Black Publishing Organization

BlackBoard: African American Bestsellers is an organization that promotes bestselling titles written by and about African Americans. The BlackBoard Bestsellers List was started in August 1991 by Faye Childs and Debbie Wade. The list appears monthly and is syndicated in newspapers. BlackBoard gathers bestseller information from African American bookstores. Each year, the organization announces a list of "Books of The Year," which features both fiction and nonfiction titles.

== History ==
After receiving rejections from literary agents for her own novel manuscript, told on some occasions "that there was no market for her story because African-Americans don't read," Faye Childs began the work of proving these agents wrong. She sought to "find out why so few African-American authors - other than Toni Morrison, Alice Walker and Alex Haley - ever appeared on the New York Times Bestseller List." After two years of research on the buying habits of Black readers, Childs founded BlackBoard with friend and business partner, Debbie Wade. BlackBoard aims to support Black writers, booksellers, and publishers, with the key mission to "stop the cyclical disappearance of books by or about people of African descent." Since the inception of BlackBoard in 1991, Childs has come to be recognized as an "[i]ndustry expert" on the publishing market of titles authored by Black writers.

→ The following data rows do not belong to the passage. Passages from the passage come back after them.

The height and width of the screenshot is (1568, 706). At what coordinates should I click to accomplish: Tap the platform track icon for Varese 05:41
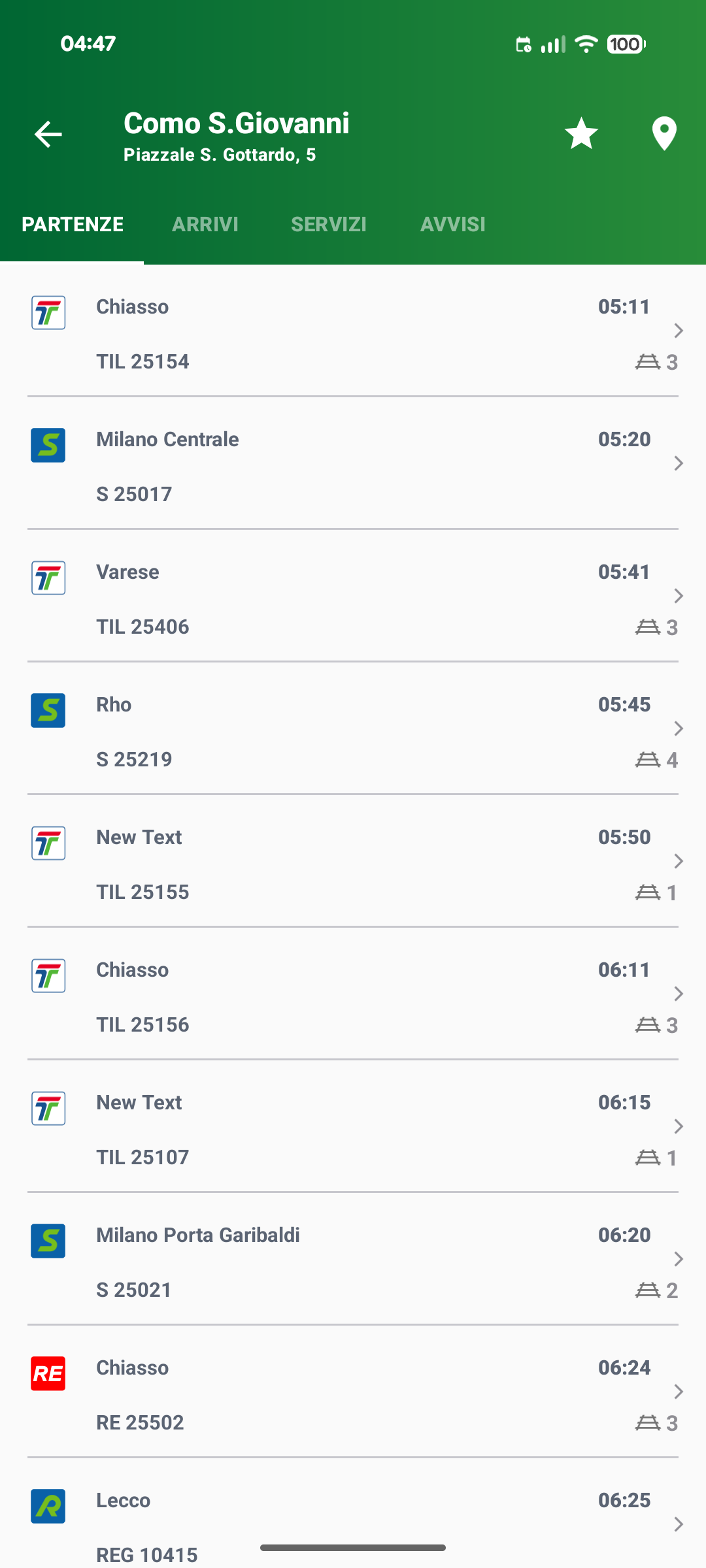click(x=648, y=627)
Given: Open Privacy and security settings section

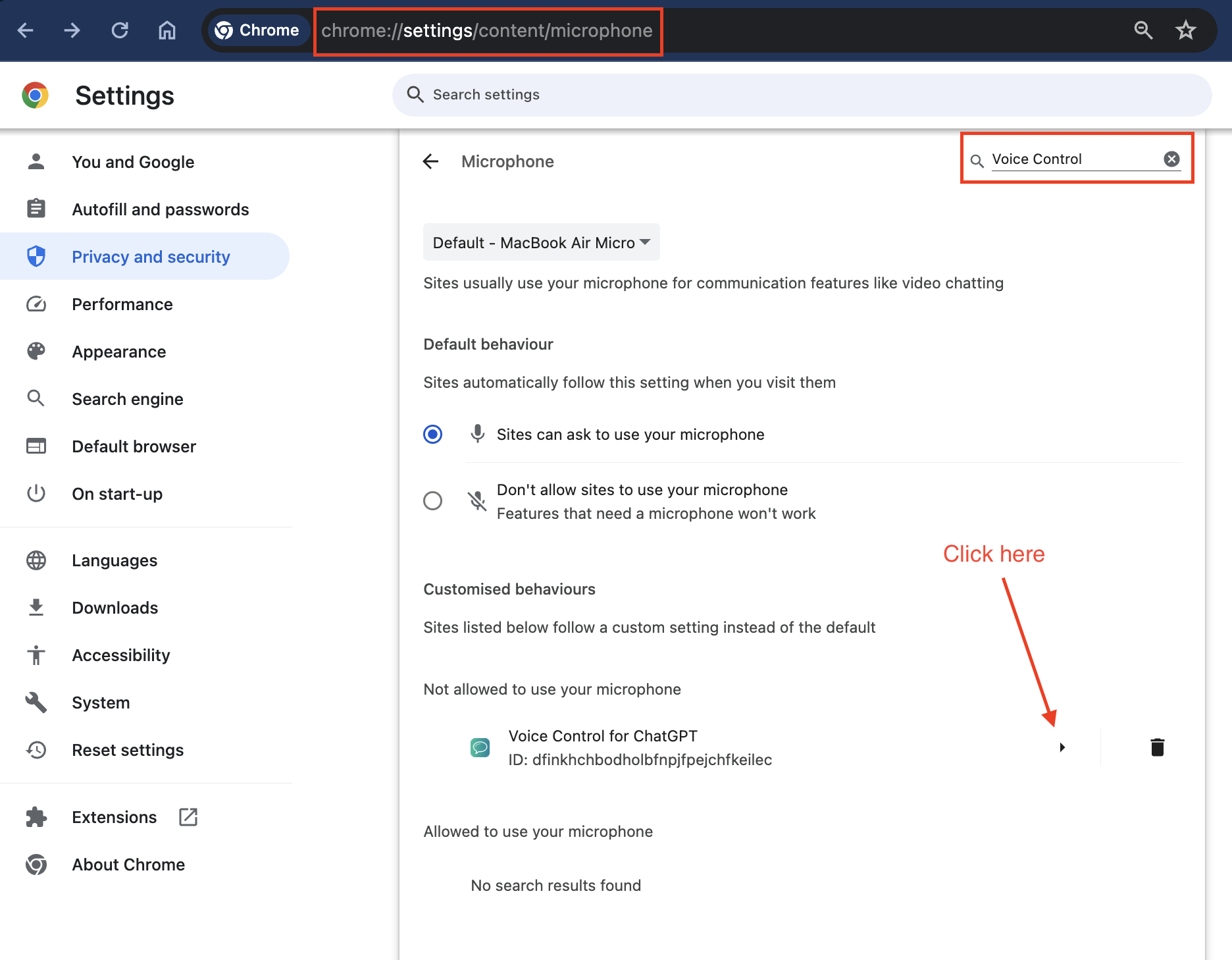Looking at the screenshot, I should (151, 257).
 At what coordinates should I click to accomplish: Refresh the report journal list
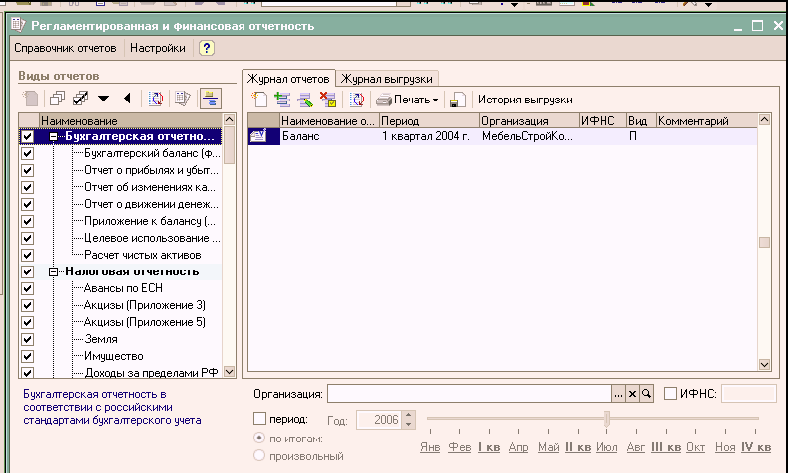point(357,99)
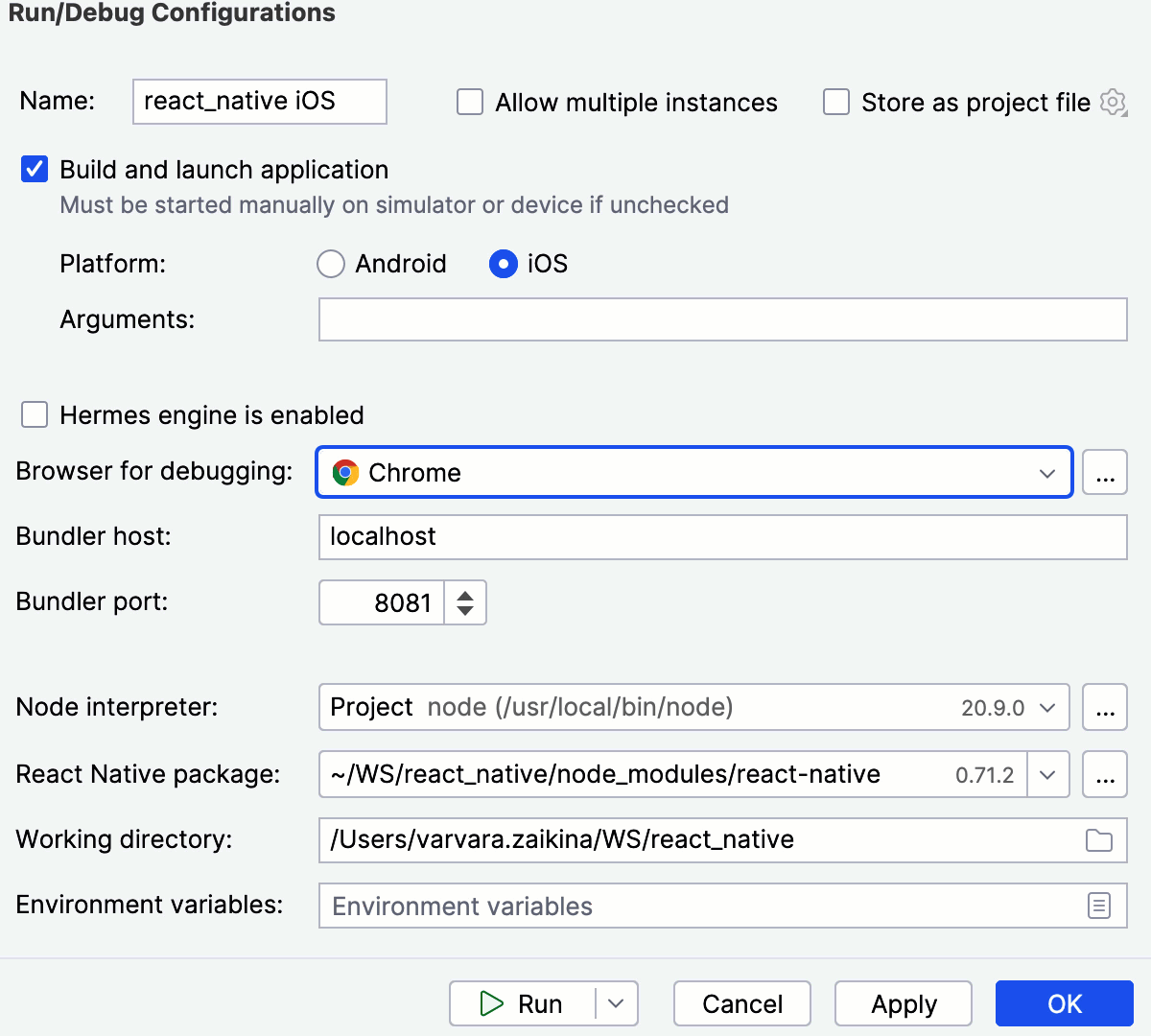The height and width of the screenshot is (1036, 1151).
Task: Click the green play icon inside Run button
Action: click(492, 1003)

As a newspaper-syndicated list, BlackBoard has appeared in numerous newspapers and magazines, and is regularly featured by Essence magazine and the American Booksellers Association (ABA). The ABA first ran the list in fall of 1991 in Bookselling This Week. Essence published the BlackBoard Bestsellers List regularly from 1992 to 2000, after which the magazine published its own bestsellers list. In 2001, at BookExpo America, Childs launched "the new incarnation" of the Bestsellers List in the form of "a four-page, biweekly standalone news publication," the BlackBoard Biweekly.

== Methodology ==
BlackBoard determines their bestsellers list by collecting data from Black booksellers and, more recently, public polling. With these data, BlackBoard generates a list of the top ten fiction and top ten nonfiction bestselling titles. Bestsellers are also delineated between hardcover and paperback publication.

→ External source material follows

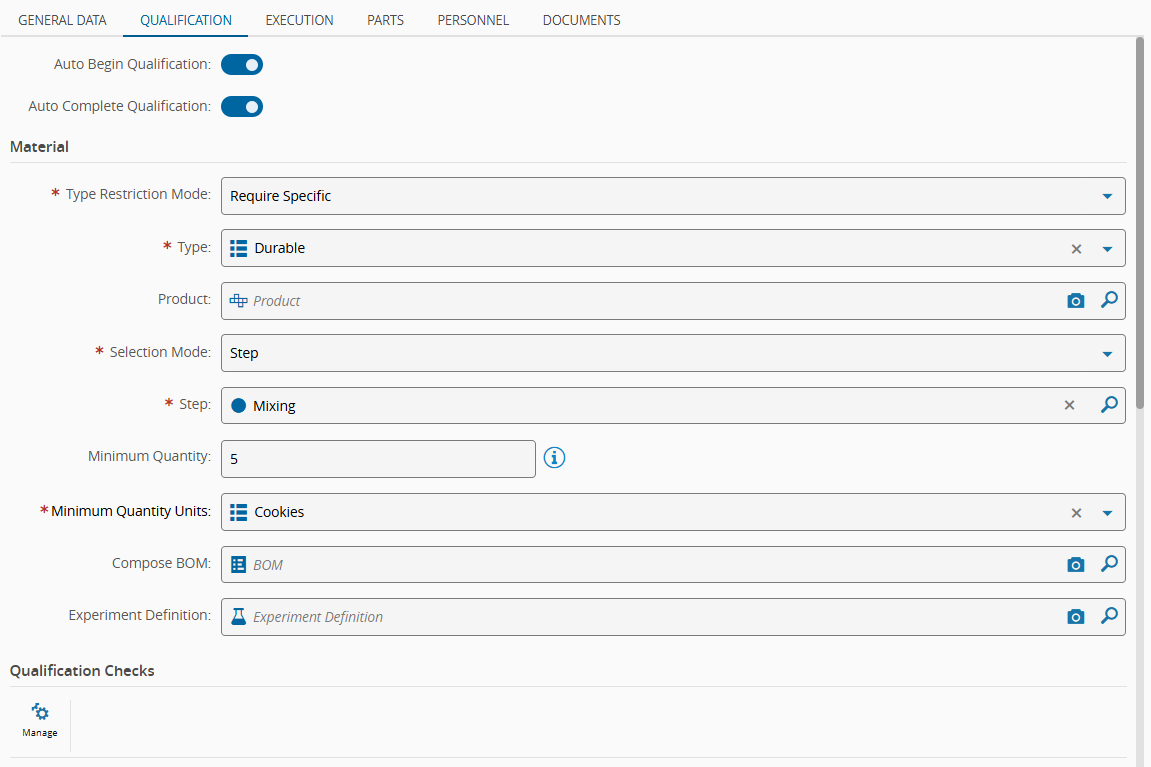The width and height of the screenshot is (1151, 767).
Task: Click the Step field search magnifier
Action: 1108,405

Since the List's inception in 1991, technological advancements have allowed BlackBoard to utilize social media networks and online platforms for gathering the poll data used to generate the bestseller lists. In addition to a targeted email campaign, BlackBoard's website features a live, interactive "Best Seller Ballot" where visitors to the site can choose the ten titles they would like to see in BlackBoard's top 20. The ballot includes a mix of fiction and nonfiction titles.